Filtered topic streams


#1

Hello there

We have begun implementing Snowplow as our main consumer events pipeline at work.
Really happy with how far you can go with out-of-the-box configurations and guides. Kudos to the team and everyone involved.

One of the requirements we are fielding from the business right now is this - individual teams want a filtered view of events that they care about - in realtime, of course.

The context is that we are using a ‘fat’ pipeline to process all the consumer events. All of it gets sinked in destinations like S3 and Google Bigquery - and hence filtering out the batched data is a solved issue.
We would love to have a similar solution for a “filtered realtime view” of events flowing through.

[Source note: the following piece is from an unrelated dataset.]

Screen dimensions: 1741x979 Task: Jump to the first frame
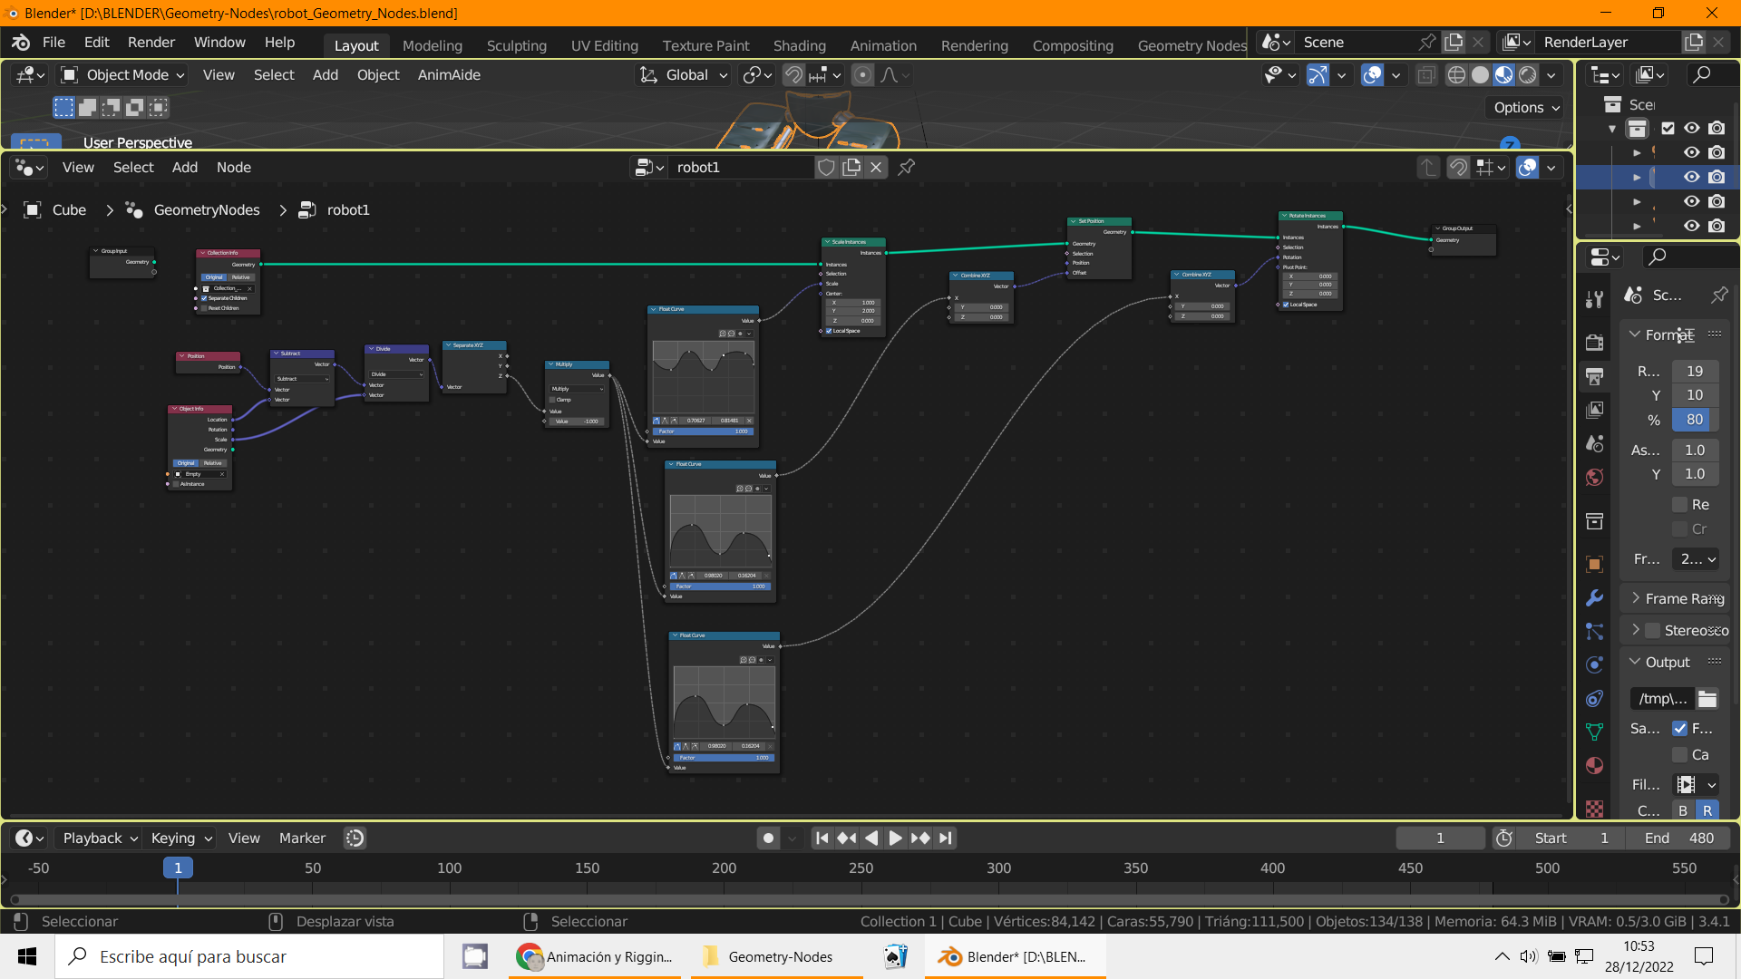(x=822, y=838)
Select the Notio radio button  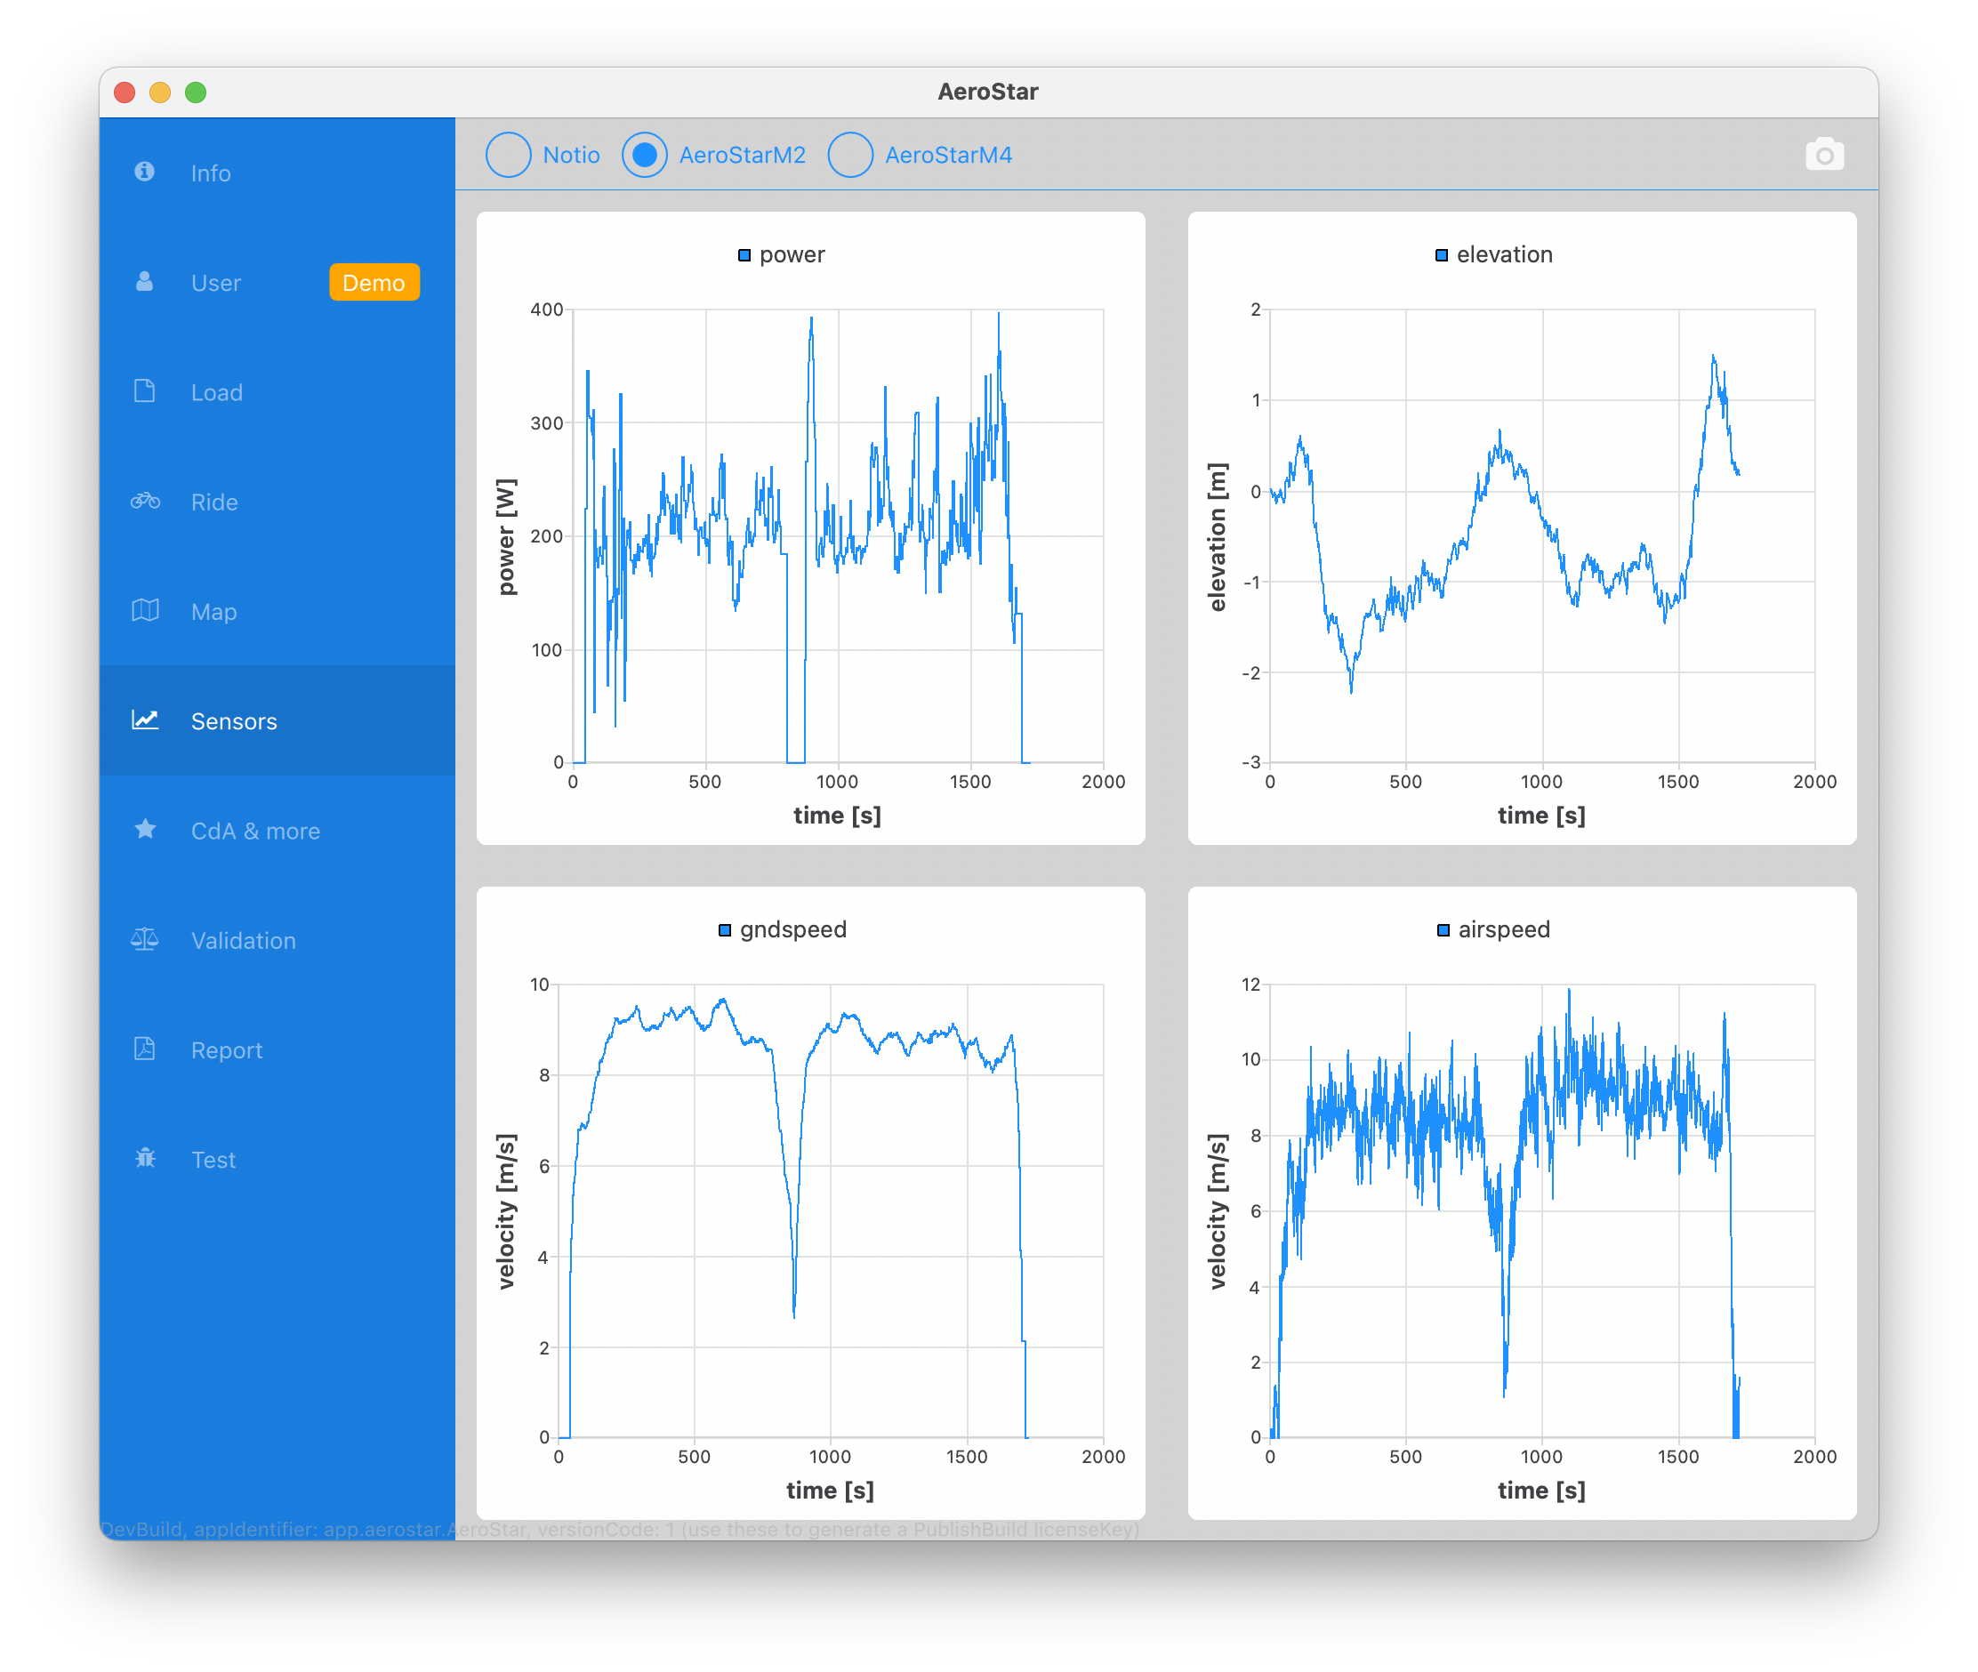pyautogui.click(x=509, y=154)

I’d love to get your thoughts/ experiences around this topic.


#2

If you only need a subset of events (and you don’t want to read off the main stream) one option is to use Kinesis Tee or a similar Lambda/processor to split the fat stream out into individual topics that have been filtered according to a condition.

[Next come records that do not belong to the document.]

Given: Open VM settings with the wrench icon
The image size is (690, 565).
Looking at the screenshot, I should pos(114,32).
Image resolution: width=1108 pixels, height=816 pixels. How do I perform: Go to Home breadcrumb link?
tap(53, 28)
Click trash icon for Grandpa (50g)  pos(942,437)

If you’re using Lambda one thing you’ll have to be wary of is scaling these (it’s easier to just set a conservatively high number of shards) based on the read/write requirements for that stream.


#3

Thanks @mike for sharing your thoughts.
We landed on similar ideas and conclusions as you mentioned above.

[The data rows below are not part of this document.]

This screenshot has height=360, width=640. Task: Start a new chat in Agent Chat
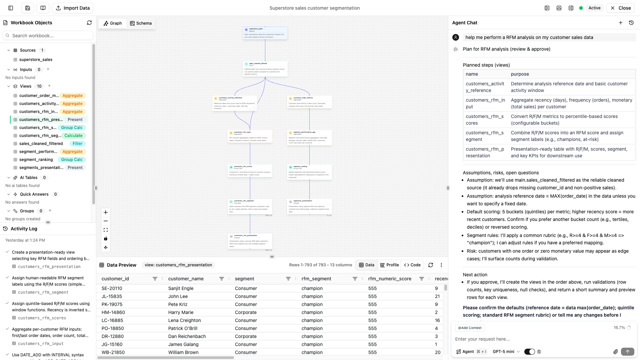pyautogui.click(x=621, y=23)
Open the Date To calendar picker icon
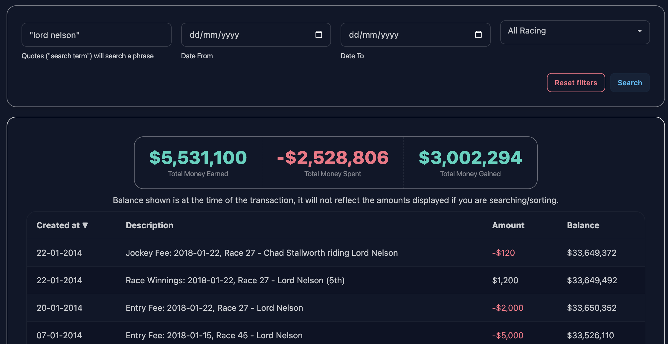668x344 pixels. (x=478, y=35)
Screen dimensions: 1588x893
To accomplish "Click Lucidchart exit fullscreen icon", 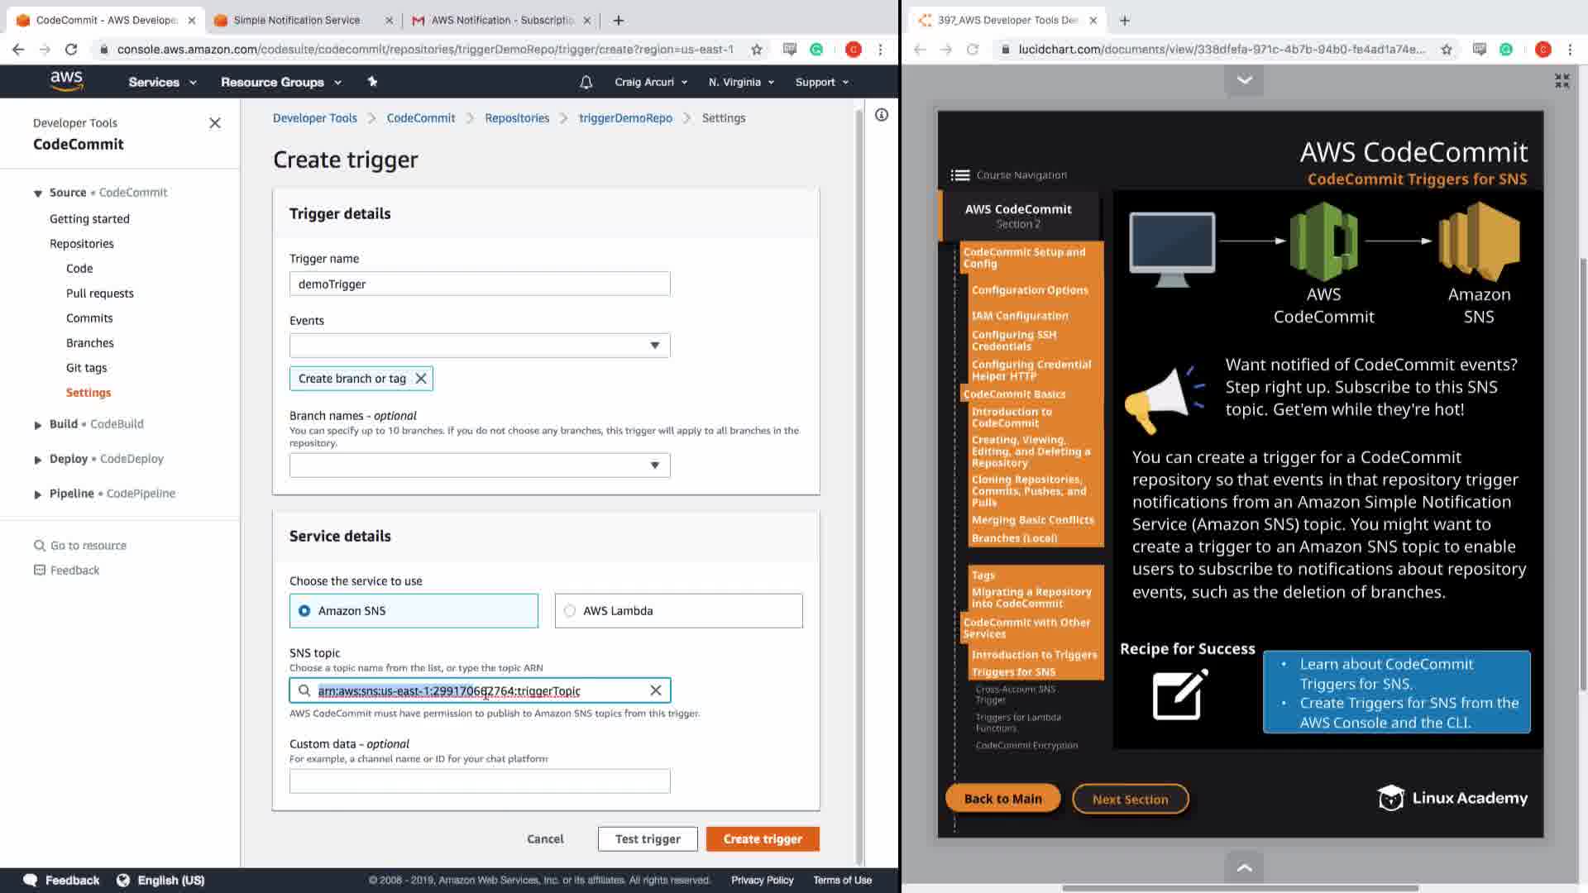I will click(1562, 80).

I’ll keep you posted on how we progress.


#4

One of the ideas we are bouncing around in the team is to consume from the fat stream into multiple Kinesis Firehoses and each of it filter using the ‘processor’ lambda that decides which records to ‘keep’ and deliver them into S3 in micro-batches. Individual teams could listen to S3 notifications and consume the data as they see fit.

Does anyone see any immediate/obvious pitfalls with this approach?

The reason we are thinking about Firehose is to ensure there’s no back-pressure on the rest of the pipeline.